INFORMATION PROVIDED =>

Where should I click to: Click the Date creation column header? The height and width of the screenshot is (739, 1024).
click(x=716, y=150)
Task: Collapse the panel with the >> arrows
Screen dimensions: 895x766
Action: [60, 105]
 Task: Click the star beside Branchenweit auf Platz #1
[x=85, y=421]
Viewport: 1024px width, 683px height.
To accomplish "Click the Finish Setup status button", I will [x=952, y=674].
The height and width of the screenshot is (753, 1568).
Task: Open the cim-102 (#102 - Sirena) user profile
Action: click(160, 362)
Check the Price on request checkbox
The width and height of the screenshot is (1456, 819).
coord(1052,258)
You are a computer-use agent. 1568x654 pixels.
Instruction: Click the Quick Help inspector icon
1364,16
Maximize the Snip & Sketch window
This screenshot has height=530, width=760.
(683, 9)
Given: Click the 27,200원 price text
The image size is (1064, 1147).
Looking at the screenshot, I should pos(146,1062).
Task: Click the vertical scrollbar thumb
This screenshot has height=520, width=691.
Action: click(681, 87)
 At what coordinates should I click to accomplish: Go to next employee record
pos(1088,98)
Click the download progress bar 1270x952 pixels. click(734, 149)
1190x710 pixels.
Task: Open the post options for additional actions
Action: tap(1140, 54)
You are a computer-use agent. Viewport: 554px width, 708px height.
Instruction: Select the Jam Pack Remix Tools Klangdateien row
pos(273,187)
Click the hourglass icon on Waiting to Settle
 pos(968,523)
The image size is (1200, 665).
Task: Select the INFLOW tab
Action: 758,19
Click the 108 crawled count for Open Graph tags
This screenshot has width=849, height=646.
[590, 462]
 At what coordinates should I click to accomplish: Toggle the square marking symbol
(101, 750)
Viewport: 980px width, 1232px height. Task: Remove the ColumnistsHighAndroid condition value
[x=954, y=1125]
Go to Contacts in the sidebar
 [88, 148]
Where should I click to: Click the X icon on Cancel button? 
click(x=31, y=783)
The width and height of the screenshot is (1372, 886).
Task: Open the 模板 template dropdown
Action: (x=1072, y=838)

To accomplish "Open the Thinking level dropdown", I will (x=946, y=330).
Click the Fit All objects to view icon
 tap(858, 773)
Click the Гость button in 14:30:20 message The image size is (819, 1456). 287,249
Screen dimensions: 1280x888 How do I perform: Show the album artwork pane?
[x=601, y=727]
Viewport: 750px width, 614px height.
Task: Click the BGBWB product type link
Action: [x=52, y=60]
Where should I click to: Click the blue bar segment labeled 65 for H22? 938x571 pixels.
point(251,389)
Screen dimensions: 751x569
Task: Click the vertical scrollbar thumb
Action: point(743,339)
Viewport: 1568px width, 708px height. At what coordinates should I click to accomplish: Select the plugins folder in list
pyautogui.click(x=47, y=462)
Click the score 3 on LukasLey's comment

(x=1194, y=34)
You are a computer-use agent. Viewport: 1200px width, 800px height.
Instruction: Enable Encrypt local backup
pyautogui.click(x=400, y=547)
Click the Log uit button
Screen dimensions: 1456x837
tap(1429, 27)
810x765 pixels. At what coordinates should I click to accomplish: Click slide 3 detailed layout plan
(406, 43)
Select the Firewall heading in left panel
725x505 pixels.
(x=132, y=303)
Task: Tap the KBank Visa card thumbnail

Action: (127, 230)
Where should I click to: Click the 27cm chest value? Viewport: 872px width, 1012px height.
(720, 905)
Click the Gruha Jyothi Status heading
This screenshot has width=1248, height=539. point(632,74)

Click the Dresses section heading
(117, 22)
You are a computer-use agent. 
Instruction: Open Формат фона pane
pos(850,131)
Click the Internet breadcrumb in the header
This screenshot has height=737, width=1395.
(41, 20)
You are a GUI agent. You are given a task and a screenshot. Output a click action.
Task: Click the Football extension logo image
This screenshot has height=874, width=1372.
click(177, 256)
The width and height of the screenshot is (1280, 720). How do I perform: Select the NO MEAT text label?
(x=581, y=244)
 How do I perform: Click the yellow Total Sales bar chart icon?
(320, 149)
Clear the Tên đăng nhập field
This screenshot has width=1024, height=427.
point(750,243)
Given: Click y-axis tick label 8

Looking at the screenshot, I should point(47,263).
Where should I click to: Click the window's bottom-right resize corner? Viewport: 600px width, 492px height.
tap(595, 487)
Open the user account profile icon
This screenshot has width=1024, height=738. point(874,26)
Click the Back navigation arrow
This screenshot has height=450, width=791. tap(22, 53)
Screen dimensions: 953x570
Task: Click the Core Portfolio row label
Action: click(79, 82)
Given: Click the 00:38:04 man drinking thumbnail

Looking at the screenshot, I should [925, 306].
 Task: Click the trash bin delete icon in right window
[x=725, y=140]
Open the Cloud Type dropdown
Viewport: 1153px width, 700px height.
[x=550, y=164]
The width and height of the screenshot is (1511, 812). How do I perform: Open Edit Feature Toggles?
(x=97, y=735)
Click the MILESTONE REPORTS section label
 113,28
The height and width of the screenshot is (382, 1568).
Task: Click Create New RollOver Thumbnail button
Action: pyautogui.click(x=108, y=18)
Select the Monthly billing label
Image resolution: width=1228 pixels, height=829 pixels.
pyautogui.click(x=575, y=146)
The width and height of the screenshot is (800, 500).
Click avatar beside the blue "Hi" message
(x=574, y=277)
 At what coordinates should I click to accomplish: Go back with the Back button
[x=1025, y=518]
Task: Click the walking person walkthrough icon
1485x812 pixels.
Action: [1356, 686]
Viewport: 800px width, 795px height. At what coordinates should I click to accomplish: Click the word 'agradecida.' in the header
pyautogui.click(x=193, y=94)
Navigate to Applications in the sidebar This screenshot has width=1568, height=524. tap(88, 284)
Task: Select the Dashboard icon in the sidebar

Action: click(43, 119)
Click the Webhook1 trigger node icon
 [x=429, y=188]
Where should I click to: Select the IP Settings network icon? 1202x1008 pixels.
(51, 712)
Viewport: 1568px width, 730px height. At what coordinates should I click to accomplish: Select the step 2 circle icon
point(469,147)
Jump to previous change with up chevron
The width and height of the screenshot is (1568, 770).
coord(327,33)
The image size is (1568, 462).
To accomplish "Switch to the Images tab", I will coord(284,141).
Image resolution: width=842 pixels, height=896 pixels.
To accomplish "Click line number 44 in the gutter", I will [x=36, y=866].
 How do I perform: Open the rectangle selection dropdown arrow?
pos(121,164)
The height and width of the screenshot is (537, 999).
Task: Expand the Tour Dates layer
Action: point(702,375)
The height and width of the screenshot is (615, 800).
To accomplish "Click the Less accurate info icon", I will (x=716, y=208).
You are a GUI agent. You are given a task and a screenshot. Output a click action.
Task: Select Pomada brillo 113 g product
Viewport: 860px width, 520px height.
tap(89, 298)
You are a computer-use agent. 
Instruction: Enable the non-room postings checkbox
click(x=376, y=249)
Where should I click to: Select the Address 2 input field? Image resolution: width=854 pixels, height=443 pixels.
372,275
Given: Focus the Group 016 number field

WRITTEN EXERCISE => Give all the lines of the records above as a numbered list, leaving out any blank lines.

SOLUTION TO THIS TASK =>
1. Where should I click to: Click the Date creation column header? The height and width of the screenshot is (739, 1024).
2. click(x=716, y=150)
3. Task: Collapse the panel with the >> arrows
4. Screen dimensions: 895x766
5. Action: [60, 105]
6.  Task: Click the star beside Branchenweit auf Platz #1
7. [x=85, y=421]
8. Viewport: 1024px width, 683px height.
9. To accomplish "Click the Finish Setup status button", I will [x=952, y=674].
10. The height and width of the screenshot is (753, 1568).
11. Task: Open the cim-102 (#102 - Sirena) user profile
12. Action: click(160, 362)
13. Check the Price on request checkbox
14. The width and height of the screenshot is (1456, 819).
15. coord(1052,258)
16. You are a computer-use agent. 1568x654 pixels.
17. Instruction: Click the Quick Help inspector icon
18. 1364,16
19. Maximize the Snip & Sketch window
20. This screenshot has height=530, width=760.
21. (683, 9)
22. Given: Click the 27,200원 price text
23. The image size is (1064, 1147).
24. Looking at the screenshot, I should pos(146,1062).
25. Task: Click the vertical scrollbar thumb
26. This screenshot has height=520, width=691.
27. Action: click(681, 87)
28.  At what coordinates should I click to accomplish: Go to next employee record
29. pos(1088,98)
30. Click the download progress bar 1270x952 pixels. click(734, 149)
31. 1190x710 pixels.
32. Task: Open the post options for additional actions
33. Action: tap(1140, 54)
34. You are a computer-use agent. Viewport: 554px width, 708px height.
35. Instruction: Select the Jam Pack Remix Tools Klangdateien row
36. pos(273,187)
37. Click the hourglass icon on Waiting to Settle
38.  pos(968,523)
39. The image size is (1200, 665).
40. Task: Select the INFLOW tab
41. Action: 758,19
42. Click the 108 crawled count for Open Graph tags
43. This screenshot has width=849, height=646.
44. [590, 462]
45.  At what coordinates should I click to accomplish: Toggle the square marking symbol
46. (101, 750)
47. Viewport: 980px width, 1232px height. Task: Remove the ColumnistsHighAndroid condition value
48. [x=954, y=1125]
49. Go to Contacts in the sidebar
50.  [88, 148]
51. Where should I click to: Click the X icon on Cancel button? 
52. click(x=31, y=783)
53. The width and height of the screenshot is (1372, 886).
54. Task: Open the 模板 template dropdown
55. Action: (x=1072, y=838)
56. To accomplish "Open the Thinking level dropdown", I will (x=946, y=330).
57. Click the Fit All objects to view icon
58.  tap(858, 773)
59. Click the Гость button in 14:30:20 message The image size is (819, 1456). 287,249
60. Screen dimensions: 1280x888 How do I perform: Show the album artwork pane?
61. [x=601, y=727]
62. Viewport: 750px width, 614px height.
63. Task: Click the BGBWB product type link
64. Action: [x=52, y=60]
65. Where should I click to: Click the blue bar segment labeled 65 for H22? 938x571 pixels.
66. point(251,389)
67. Screen dimensions: 751x569
68. Task: Click the vertical scrollbar thumb
69. Action: point(743,339)
70. Viewport: 1568px width, 708px height. At what coordinates should I click to accomplish: Select the plugins folder in list
71. pyautogui.click(x=47, y=462)
72. Click the score 3 on LukasLey's comment
73. (x=1194, y=34)
74. You are a computer-use agent. Viewport: 1200px width, 800px height.
75. Instruction: Enable Encrypt local backup
76. pyautogui.click(x=400, y=547)
77. Click the Log uit button
78. Screen dimensions: 1456x837
79. tap(1429, 27)
80. 810x765 pixels. At what coordinates should I click to accomplish: Click slide 3 detailed layout plan
81. (406, 43)
82. Select the Firewall heading in left panel
83. 725x505 pixels.
84. (x=132, y=303)
85. Task: Tap the KBank Visa card thumbnail
86. Action: (127, 230)
87. Where should I click to: Click the 27cm chest value? Viewport: 872px width, 1012px height.
88. (720, 905)
89. Click the Gruha Jyothi Status heading
90. This screenshot has width=1248, height=539. point(632,74)
91. Click the Dresses section heading
92. (117, 22)
93. You are a computer-use agent. 
94. Instruction: Open Формат фона pane
95. pos(850,131)
96. Click the Internet breadcrumb in the header
97. This screenshot has height=737, width=1395.
98. (41, 20)
99. You are a GUI agent. You are given a task and a screenshot. Output a click action.
100. Task: Click the Football extension logo image
101. This screenshot has height=874, width=1372.
102. click(177, 256)
103. The width and height of the screenshot is (1280, 720). How do I perform: Select the NO MEAT text label?
104. (x=581, y=244)
105.  How do I perform: Click the yellow Total Sales bar chart icon?
106. (320, 149)
107. Clear the Tên đăng nhập field
108. This screenshot has width=1024, height=427.
109. point(750,243)
110. Given: Click y-axis tick label 8
111. Looking at the screenshot, I should point(47,263).
112. Where should I click to: Click the window's bottom-right resize corner? Viewport: 600px width, 492px height.
113. tap(595, 487)
114. Open the user account profile icon
115. This screenshot has width=1024, height=738. point(874,26)
116. Click the Back navigation arrow
117. This screenshot has height=450, width=791. tap(22, 53)
118. Screen dimensions: 953x570
119. Task: Click the Core Portfolio row label
120. Action: click(79, 82)
121. Given: Click the 00:38:04 man drinking thumbnail
122. Looking at the screenshot, I should [925, 306].
123.  Task: Click the trash bin delete icon in right window
124. [x=725, y=140]
125. Open the Cloud Type dropdown
126. Viewport: 1153px width, 700px height.
127. [x=550, y=164]
128. The width and height of the screenshot is (1511, 812). How do I perform: Open Edit Feature Toggles?
129. (x=97, y=735)
130. Click the MILESTONE REPORTS section label
131.  113,28
132. The height and width of the screenshot is (382, 1568).
133. Task: Click Create New RollOver Thumbnail button
134. Action: pyautogui.click(x=108, y=18)
135. Select the Monthly billing label
136. Image resolution: width=1228 pixels, height=829 pixels.
137. pyautogui.click(x=575, y=146)
138. The width and height of the screenshot is (800, 500).
139. Click avatar beside the blue "Hi" message
140. (x=574, y=277)
141.  At what coordinates should I click to accomplish: Go back with the Back button
142. [x=1025, y=518]
143. Task: Click the walking person walkthrough icon
144. 1485x812 pixels.
145. Action: [1356, 686]
146. Viewport: 800px width, 795px height. At what coordinates should I click to accomplish: Click the word 'agradecida.' in the header
147. pyautogui.click(x=193, y=94)
148. Navigate to Applications in the sidebar This screenshot has width=1568, height=524. tap(88, 284)
149. Task: Select the Dashboard icon in the sidebar
150. Action: click(43, 119)
151. Click the Webhook1 trigger node icon
152.  [x=429, y=188]
153. Where should I click to: Select the IP Settings network icon? 1202x1008 pixels.
154. (51, 712)
155. Viewport: 1568px width, 730px height. At what coordinates should I click to accomplish: Select the step 2 circle icon
156. point(469,147)
157. Jump to previous change with up chevron
158. The width and height of the screenshot is (1568, 770).
159. coord(327,33)
160. The image size is (1568, 462).
161. To accomplish "Switch to the Images tab", I will coord(284,141).
162. Image resolution: width=842 pixels, height=896 pixels.
163. To accomplish "Click line number 44 in the gutter", I will [x=36, y=866].
164.  How do I perform: Open the rectangle selection dropdown arrow?
165. pos(121,164)
166. The height and width of the screenshot is (537, 999).
167. Task: Expand the Tour Dates layer
168. Action: point(702,375)
169. The height and width of the screenshot is (615, 800).
170. To accomplish "Click the Less accurate info icon", I will (x=716, y=208).
171. You are a GUI agent. You are given a task and a screenshot. Output a click action.
172. Task: Select Pomada brillo 113 g product
173. Viewport: 860px width, 520px height.
174. tap(89, 298)
175. You are a computer-use agent. 
176. Instruction: Enable the non-room postings checkbox
177. click(x=376, y=249)
178. Where should I click to: Select the Address 2 input field? Image resolution: width=854 pixels, height=443 pixels.
179. 372,275
180. Given: Focus the Group 016 number field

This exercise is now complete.